ITEM 1.01 | Entry into a Material Definitive Agreement |
On October 31, 2018, Aflac Incorporated (the “Company”) issued $550,000,000 million aggregate principal amount of its 4.750% Senior Notes due 2049 (the “Notes”). The Notes were offered by the Company in a public offering pursuant to the Company’s Registration Statement onForm S-3 (No. 333-227244) (the “Registration Statement”), prospectus dated September 7, 2018, and related prospectus supplement dated October 29, 2018. The Company intends to use the net proceeds from this offering to fund all or a portion of the redemption price of its 2.400% Senior Notes due 2020, of which $550,000,000 principal amount is outstanding. The Company intends to use proceeds in excess of such redemption price, if any, for general corporate purposes.
The Company entered into an underwriting agreement, dated October 29, 2018 (the “Underwriting Agreement”), with Goldman Sachs & Co. LLC, Merrill Lynch, Pierce, Fenner & Smith Incorporated, Mizuho Securities USA LLC, SMBC Nikko Securities America, Inc. and Wells Fargo Securities, LLC, as representatives of the underwriters named therein (together, the “Underwriters”), related to the offering, issuance and sale of the Notes. The Underwriting Agreement contains customary terms, conditions, representations and warranties and indemnification provisions.

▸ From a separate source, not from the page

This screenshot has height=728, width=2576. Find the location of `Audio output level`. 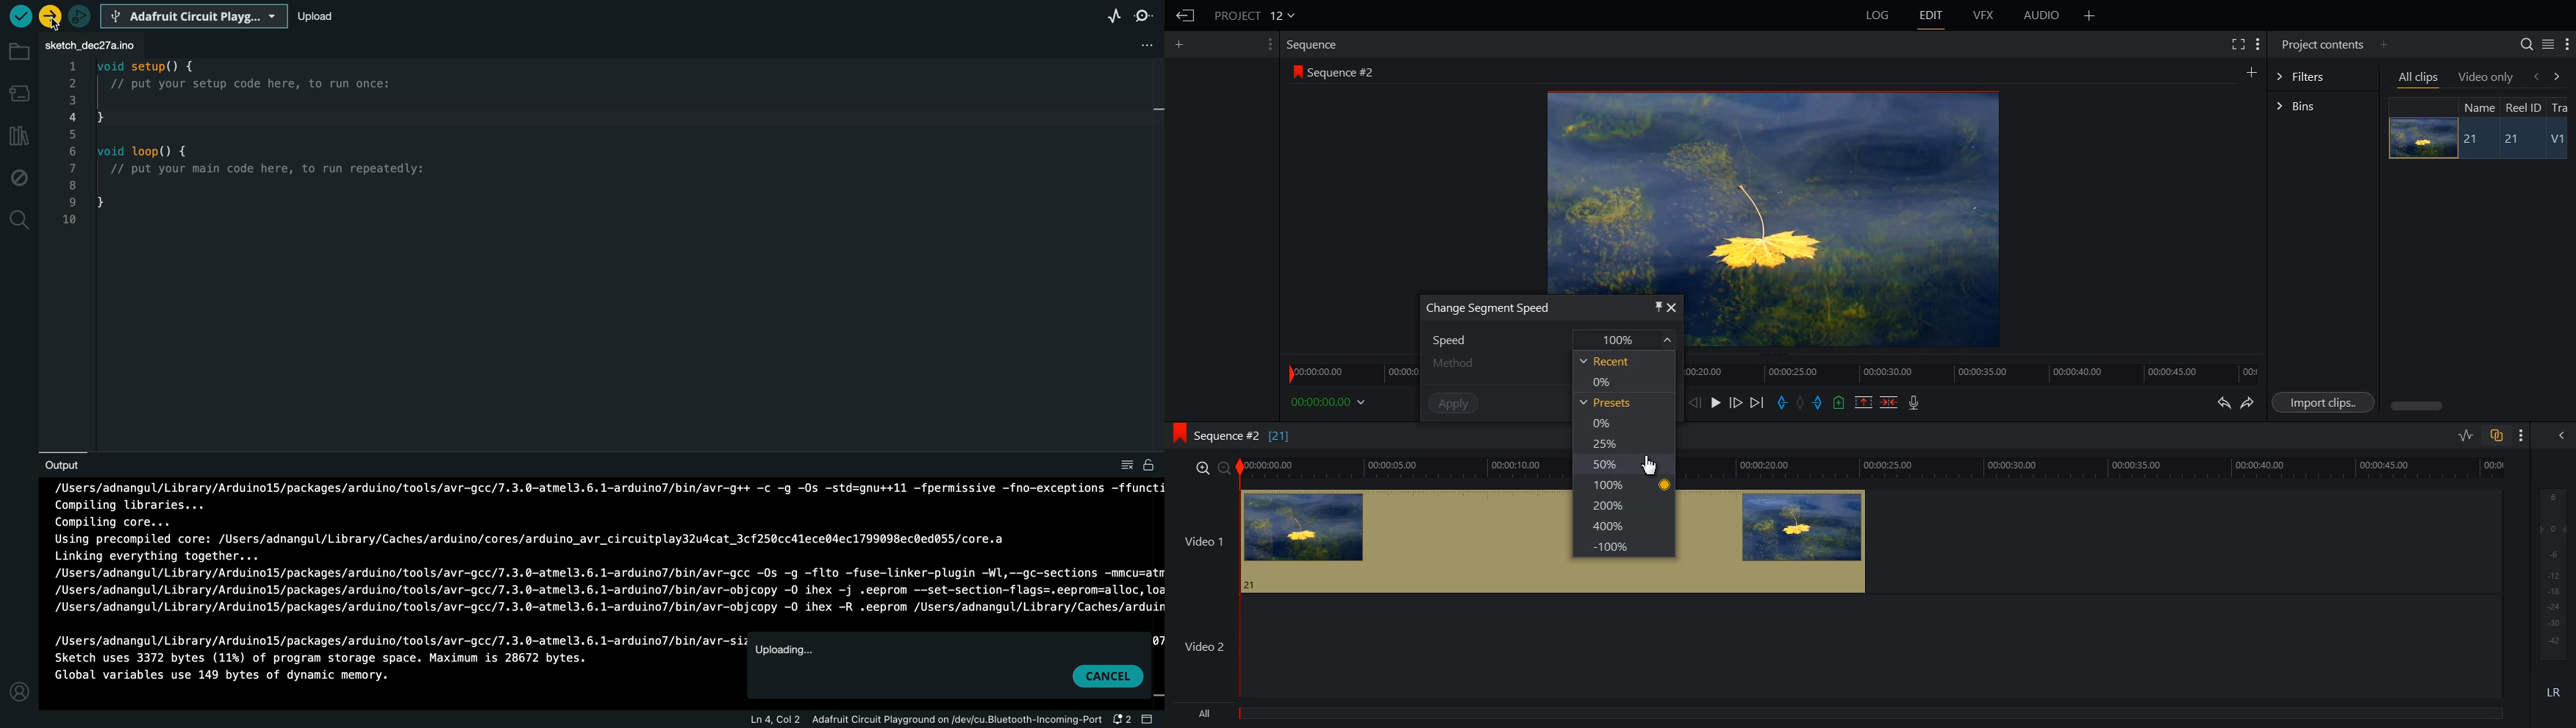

The Notes bear interest at the rate of 4.750% per annum and mature on January 15, 2049. Interest on the Notes is payable semi-annually in arrears on January 15 and July 15 of each year, beginning on January 15, 2019. The Notes will be redeemable, at the sole option of the Company, in whole at any time or in part from time to time at a redemption price as described below. The redemption price for the Notes, at any time prior to July 15, 2048 (a “Par Call Date”) will be equal to the greater of (i) 100% of the aggregate principal amount of the Notes to be redeemed and (ii) an amount equal to the sum of the present values of the remaining scheduled payments for principal of and interest on the Notes to be redeemed that would be due if the Notes matured on the Par Call Date, not including any portion of the payments of interest accrued as of such redemption date, discounted to such redemption date; plus, in each case, accrued and unpaid interest on the principal amount of the Notes to be redeemed to, but excluding, such redemption date. On or after the Par Call Date, the redemption price will be equal to 100% of the principal amount of the Notes to be redeemed, plus accrued and unpaid interest thereon to the redemption date. The Notes are general unsecured obligations and rank equally in right of payment with any of the Company’s existing and future unsecured senior indebtedness.

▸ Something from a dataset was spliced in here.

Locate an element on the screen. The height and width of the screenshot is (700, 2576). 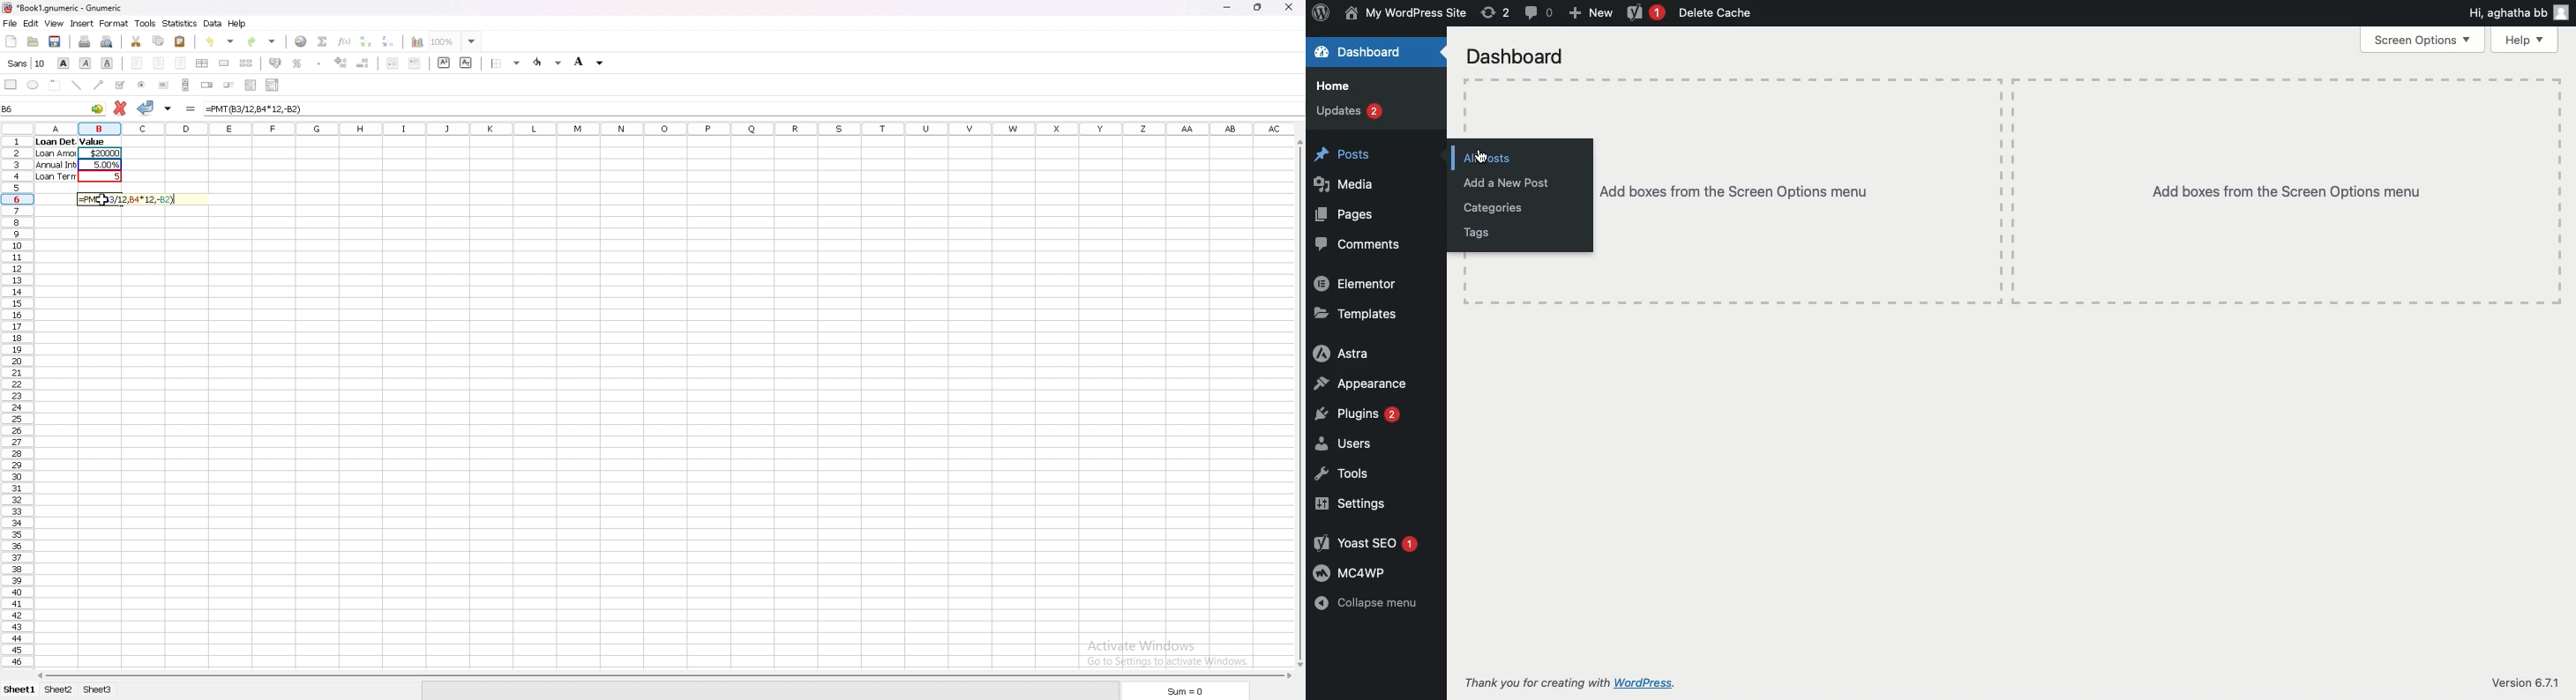
edit is located at coordinates (31, 23).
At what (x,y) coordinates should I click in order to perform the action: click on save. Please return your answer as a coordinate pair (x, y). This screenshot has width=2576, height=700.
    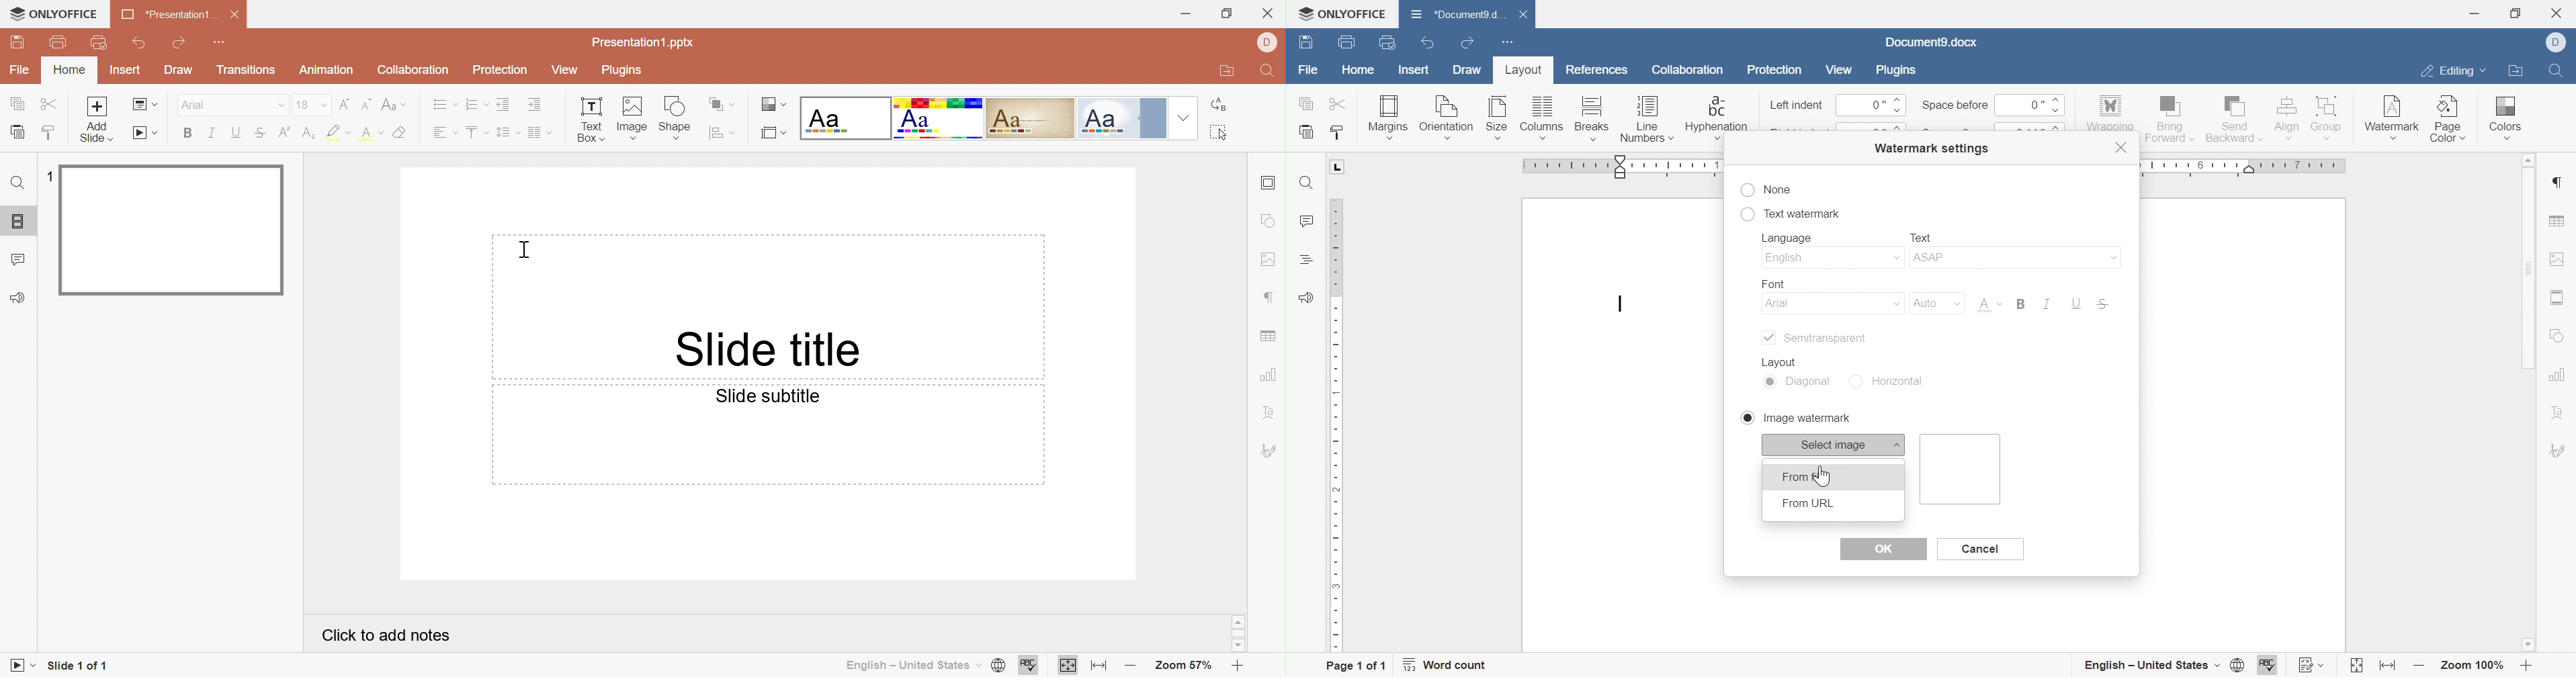
    Looking at the image, I should click on (1303, 43).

The Notes were issued under an indenture, dated as of May 21, 2009 (the “Base Indenture”), between the Company, as issuer, and The Bank of New York Mellon Trust Company, N.A., as trustee (the “Trustee”), as supplemented by an eighteenth supplemental indenture, dated as of October 31, 2018 (the “Eighteenth Supplemental Indenture,” and together with the Base Indenture, the “Indenture”), between the Company and the Trustee. The Indenture provides for customary events of default, including, among other things, nonpayment, failure to comply with the other agreements in the Indenture for a period of 90 days, and certain events of bankruptcy, insolvency and reorganization.